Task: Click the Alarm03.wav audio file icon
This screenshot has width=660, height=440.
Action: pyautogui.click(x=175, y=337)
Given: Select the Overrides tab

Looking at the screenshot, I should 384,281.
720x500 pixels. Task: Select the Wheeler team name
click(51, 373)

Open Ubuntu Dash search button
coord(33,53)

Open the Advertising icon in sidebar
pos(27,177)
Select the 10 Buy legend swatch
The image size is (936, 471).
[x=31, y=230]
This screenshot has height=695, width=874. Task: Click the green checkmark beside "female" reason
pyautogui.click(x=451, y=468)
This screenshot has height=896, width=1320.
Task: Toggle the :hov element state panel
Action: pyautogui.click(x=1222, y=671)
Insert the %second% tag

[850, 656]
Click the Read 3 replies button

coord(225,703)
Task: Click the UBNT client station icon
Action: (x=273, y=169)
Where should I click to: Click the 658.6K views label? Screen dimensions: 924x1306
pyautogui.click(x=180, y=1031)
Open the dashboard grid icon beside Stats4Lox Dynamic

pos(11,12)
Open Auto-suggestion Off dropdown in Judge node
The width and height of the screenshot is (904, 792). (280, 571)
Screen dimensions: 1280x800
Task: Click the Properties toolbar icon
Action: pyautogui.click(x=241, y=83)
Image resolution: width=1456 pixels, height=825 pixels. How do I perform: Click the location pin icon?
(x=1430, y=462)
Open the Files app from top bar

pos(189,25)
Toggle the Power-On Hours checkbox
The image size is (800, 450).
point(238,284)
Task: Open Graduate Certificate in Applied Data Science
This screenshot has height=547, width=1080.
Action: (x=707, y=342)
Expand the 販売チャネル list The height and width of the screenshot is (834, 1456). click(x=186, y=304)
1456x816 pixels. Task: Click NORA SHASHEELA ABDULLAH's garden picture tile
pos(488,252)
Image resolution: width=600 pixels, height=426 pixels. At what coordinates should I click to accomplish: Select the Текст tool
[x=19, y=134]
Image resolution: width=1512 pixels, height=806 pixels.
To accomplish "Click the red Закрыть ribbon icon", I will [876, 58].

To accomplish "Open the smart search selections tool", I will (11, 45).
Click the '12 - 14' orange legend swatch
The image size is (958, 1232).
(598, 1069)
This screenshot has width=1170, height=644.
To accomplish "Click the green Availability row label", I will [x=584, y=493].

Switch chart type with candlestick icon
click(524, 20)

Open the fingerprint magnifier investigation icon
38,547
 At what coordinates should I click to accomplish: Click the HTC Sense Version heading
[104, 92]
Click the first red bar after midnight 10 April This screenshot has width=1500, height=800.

------------------------------------

*What is required*. Rewrite the entries starting at the line that contains "At what coordinates should I click to accomplish: Click" and ending at the end of the entries, replacing "red bar" with "green bar" and keeping everything else the same.

*Solution to this problem*.
 At what coordinates should I click to accomplish: Click the HTC Sense Version heading
[104, 92]
Click the first green bar after midnight 10 April This screenshot has width=1500, height=800.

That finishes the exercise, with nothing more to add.